**WHAT THE EXERCISE ASKS**
The answer must be every line of the records in which the string "Comment" appears.

**RECORD SET**
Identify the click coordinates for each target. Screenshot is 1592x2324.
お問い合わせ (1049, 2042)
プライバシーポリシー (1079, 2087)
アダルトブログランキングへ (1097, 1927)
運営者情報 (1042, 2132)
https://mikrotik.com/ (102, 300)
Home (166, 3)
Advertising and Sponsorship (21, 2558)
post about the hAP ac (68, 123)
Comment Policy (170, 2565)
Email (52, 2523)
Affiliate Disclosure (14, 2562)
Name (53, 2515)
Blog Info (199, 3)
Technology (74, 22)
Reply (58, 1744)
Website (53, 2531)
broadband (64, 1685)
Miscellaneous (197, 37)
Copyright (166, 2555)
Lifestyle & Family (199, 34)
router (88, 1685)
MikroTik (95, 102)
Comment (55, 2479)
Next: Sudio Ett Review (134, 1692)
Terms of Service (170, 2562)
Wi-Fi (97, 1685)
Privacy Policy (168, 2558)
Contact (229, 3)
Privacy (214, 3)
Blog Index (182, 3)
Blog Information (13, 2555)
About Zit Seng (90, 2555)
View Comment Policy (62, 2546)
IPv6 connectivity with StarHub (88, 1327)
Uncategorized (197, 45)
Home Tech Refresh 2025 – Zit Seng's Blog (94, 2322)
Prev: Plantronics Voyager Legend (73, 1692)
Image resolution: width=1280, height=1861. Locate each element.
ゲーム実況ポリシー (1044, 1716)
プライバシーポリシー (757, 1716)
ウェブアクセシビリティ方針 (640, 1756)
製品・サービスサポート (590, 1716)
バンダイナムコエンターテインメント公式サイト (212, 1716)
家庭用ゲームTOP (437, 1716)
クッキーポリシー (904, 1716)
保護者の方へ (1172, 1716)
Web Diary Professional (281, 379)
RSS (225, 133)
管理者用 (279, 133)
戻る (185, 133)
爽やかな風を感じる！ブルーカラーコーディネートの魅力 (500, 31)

**ANSWER TO THIS EXERCISE**
Comment Policy (170, 2565)
Comment (55, 2479)
View Comment Policy (62, 2546)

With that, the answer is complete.